Dataset excerpts
━━━━━━━━━━━━━━━━━━━━
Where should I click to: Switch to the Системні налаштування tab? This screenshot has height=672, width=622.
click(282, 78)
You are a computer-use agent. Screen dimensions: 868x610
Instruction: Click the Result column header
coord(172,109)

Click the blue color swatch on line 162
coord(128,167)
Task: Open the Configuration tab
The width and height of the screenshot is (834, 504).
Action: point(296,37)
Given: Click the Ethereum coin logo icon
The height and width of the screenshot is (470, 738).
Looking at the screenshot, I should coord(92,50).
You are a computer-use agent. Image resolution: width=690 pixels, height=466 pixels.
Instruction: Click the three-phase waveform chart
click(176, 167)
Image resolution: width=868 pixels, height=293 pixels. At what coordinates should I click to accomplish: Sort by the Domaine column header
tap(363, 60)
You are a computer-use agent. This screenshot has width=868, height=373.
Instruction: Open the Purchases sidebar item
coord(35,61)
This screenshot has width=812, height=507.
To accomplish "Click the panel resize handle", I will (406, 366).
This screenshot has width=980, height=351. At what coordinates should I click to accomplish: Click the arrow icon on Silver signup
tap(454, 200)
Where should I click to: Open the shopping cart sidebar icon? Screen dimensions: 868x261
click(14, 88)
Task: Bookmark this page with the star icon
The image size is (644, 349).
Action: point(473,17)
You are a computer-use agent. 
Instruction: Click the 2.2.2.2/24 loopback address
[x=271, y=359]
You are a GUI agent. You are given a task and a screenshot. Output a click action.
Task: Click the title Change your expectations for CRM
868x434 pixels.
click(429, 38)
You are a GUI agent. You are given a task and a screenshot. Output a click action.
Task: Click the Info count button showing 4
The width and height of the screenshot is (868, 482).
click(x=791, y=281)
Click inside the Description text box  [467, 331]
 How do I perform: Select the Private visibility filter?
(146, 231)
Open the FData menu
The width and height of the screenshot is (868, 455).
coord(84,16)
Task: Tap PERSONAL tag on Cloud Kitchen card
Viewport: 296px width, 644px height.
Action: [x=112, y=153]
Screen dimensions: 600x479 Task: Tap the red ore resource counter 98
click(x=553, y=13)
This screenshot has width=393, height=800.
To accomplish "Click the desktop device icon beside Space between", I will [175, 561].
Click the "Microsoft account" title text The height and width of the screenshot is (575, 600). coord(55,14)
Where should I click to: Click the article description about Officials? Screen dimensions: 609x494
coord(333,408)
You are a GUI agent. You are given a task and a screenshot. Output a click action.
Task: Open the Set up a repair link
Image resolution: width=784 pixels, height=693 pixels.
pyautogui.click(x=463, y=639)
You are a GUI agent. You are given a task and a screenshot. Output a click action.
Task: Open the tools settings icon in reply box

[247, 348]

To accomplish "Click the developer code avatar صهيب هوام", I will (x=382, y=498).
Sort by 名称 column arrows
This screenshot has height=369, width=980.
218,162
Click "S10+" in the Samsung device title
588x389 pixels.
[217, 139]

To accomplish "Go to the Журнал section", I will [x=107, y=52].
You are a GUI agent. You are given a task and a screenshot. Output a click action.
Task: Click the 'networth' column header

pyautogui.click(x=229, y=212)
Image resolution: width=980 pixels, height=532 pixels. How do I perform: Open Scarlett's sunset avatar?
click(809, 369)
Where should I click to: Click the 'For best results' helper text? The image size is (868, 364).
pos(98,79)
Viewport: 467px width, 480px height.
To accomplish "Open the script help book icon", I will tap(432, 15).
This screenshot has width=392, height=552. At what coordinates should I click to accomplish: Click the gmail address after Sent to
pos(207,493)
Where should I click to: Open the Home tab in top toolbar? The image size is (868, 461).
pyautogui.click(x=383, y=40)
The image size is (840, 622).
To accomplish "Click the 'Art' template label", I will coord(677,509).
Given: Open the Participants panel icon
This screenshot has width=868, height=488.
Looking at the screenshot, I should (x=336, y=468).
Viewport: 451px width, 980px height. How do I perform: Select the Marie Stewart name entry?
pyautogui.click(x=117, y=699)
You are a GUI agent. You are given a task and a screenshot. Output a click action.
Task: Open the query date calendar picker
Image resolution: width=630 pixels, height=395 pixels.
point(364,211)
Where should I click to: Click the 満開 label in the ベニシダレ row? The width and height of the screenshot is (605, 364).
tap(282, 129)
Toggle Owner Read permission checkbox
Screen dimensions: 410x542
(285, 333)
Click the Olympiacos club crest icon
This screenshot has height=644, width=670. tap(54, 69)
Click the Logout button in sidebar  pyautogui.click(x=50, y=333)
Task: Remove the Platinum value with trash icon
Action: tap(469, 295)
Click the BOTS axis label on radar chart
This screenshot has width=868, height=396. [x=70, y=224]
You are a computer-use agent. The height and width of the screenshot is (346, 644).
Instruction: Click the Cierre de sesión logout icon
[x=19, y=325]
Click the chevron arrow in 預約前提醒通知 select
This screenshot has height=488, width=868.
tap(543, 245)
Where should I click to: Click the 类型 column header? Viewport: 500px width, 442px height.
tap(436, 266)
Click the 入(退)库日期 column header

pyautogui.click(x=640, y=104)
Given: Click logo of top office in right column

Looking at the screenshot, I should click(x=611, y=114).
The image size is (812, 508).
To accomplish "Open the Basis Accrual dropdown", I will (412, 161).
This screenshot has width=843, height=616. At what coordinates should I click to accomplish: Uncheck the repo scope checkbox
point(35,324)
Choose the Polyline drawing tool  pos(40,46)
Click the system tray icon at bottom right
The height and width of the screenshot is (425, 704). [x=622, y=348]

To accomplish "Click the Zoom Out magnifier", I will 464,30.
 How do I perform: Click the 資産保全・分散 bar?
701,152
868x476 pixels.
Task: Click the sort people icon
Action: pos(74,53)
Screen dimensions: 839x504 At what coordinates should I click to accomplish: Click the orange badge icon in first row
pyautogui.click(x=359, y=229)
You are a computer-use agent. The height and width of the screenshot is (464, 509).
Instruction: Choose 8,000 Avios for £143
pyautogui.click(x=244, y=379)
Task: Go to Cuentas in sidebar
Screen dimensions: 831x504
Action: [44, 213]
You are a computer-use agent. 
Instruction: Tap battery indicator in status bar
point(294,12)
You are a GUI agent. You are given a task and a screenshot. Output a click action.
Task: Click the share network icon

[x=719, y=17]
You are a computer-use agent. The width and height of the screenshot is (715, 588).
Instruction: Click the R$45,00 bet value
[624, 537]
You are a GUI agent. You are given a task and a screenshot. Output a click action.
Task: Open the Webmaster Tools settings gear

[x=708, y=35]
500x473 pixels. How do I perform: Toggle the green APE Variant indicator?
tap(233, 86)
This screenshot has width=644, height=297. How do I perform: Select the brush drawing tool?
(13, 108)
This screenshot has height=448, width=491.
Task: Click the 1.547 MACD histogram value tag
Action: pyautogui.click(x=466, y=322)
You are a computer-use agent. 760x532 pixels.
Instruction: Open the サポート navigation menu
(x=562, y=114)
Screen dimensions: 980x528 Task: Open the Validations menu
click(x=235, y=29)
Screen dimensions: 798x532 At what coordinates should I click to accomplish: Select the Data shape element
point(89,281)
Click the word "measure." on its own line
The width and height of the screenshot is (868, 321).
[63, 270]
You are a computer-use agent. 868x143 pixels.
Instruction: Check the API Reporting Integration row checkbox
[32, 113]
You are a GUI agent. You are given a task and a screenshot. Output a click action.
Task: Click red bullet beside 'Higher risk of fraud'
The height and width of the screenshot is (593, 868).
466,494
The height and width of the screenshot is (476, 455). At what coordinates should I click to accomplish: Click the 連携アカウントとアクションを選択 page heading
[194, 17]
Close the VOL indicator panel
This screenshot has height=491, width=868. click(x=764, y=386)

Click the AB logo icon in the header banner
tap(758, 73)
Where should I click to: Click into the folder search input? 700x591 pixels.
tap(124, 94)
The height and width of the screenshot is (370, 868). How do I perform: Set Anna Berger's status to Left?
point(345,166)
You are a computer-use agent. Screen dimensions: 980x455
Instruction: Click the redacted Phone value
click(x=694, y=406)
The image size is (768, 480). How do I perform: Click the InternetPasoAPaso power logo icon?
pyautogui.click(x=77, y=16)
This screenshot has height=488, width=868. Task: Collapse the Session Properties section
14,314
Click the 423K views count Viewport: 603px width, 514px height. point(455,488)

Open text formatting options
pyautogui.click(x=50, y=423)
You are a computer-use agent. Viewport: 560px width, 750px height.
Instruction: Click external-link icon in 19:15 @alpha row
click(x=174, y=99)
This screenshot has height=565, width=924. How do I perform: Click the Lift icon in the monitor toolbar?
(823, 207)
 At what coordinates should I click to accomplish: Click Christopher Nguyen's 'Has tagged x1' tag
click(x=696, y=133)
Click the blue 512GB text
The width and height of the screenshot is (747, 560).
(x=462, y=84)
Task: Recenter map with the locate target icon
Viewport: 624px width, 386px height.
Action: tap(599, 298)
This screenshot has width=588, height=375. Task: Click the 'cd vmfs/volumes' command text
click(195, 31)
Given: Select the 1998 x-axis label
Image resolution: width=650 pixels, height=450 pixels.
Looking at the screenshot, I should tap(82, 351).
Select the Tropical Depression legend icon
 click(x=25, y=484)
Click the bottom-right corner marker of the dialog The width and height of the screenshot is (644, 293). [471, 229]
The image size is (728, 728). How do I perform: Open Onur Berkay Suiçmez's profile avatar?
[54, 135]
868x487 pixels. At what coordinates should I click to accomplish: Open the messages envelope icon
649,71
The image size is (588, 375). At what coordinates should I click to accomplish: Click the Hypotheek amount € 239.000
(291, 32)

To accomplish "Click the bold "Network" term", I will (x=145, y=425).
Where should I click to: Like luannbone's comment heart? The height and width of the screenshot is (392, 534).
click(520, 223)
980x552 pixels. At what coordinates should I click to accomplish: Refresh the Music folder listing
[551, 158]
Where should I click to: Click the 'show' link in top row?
━━━━━━━━━━━━━━━━━━━━
Action item> Which lines in the data above hold the string "device"? Show each one.

Written response>
To accomplish "Click the desktop device icon beside Space between", I will [175, 561].
Click "S10+" in the Samsung device title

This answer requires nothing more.